How will the educational policy operate?

Among all the government units under the Executive Yuan, the Ministry of Education (MOE) has one of the clearest plans regarding the New Southbound Policy so far, Kao said.

According to the MOE’s policy outline, it aims to increase the number of foreign students studying in Taiwan from targeted countries to 58,000 by 2019, with 20 percent growth every year. Additionally, internships in these countries will also be financially supported. Kao said the MOE has already included the internships in its annual budget.

Will companies relocate abroad and reduce job opportunities in Taiwan?

Deng said there will not be a wild relocation tide after the policy takes effect. Kao also emphasized that Southeast Asian markets will only be an extension, and not a replacement, for the limited market in Taiwan.
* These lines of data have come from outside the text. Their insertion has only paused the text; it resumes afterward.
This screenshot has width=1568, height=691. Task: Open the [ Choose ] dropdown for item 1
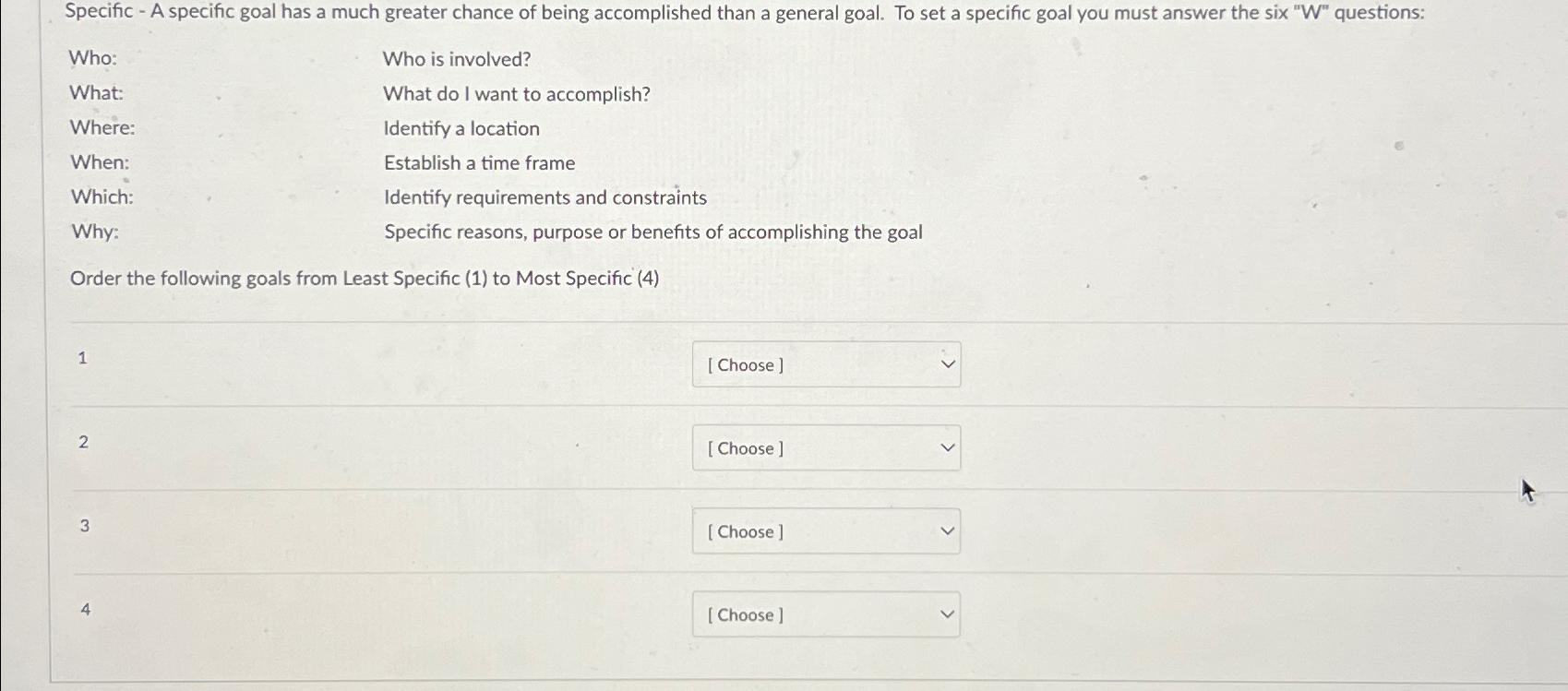tap(825, 364)
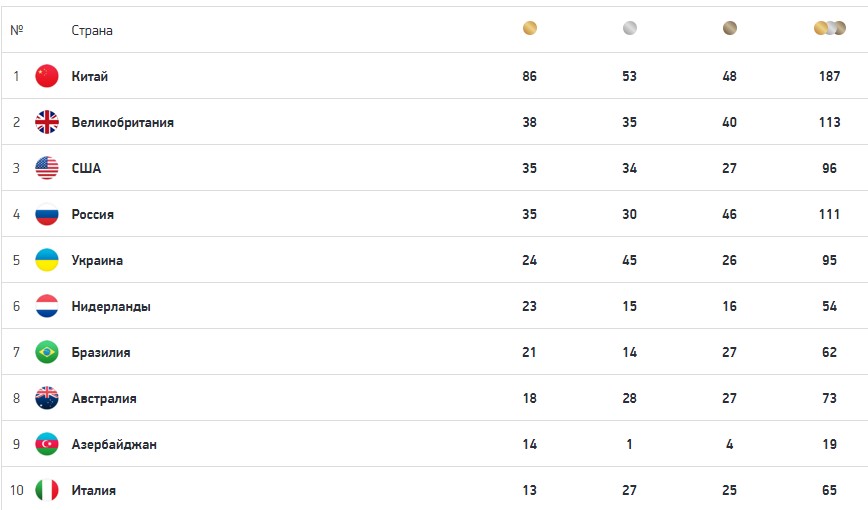The image size is (868, 510).
Task: Click the Russia flag icon
Action: click(x=47, y=214)
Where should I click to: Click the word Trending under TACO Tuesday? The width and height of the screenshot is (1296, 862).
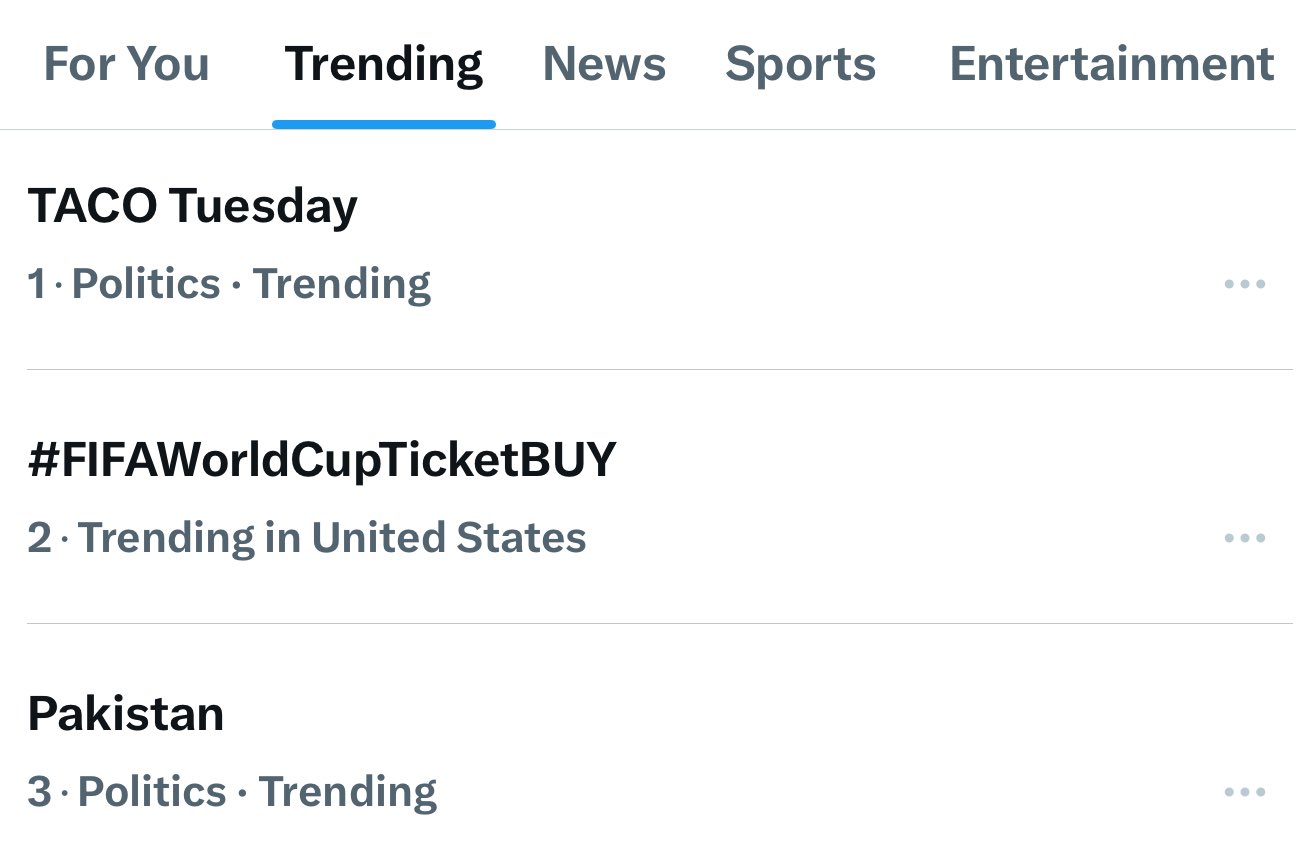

Kao said the administration will encourage e-commerce businesses and other technological innovation businesses to promote their brands there. The government will also provide investment guides to them by issuing reports about investment security in the region regularly.

How to compete with China?

Asked how the government will react to China’s “One Belt, One Road” initiative, which could get in the way of the New Southbound Policy, Deng said there is no need to challenge China. Taiwan does not need to compete with others, but must instead try its best to make use of its strengths, he said.

“I have heard many people from the Southeast Asia telling me they like to do business with Taiwanese. This is also our advantage,” Deng said.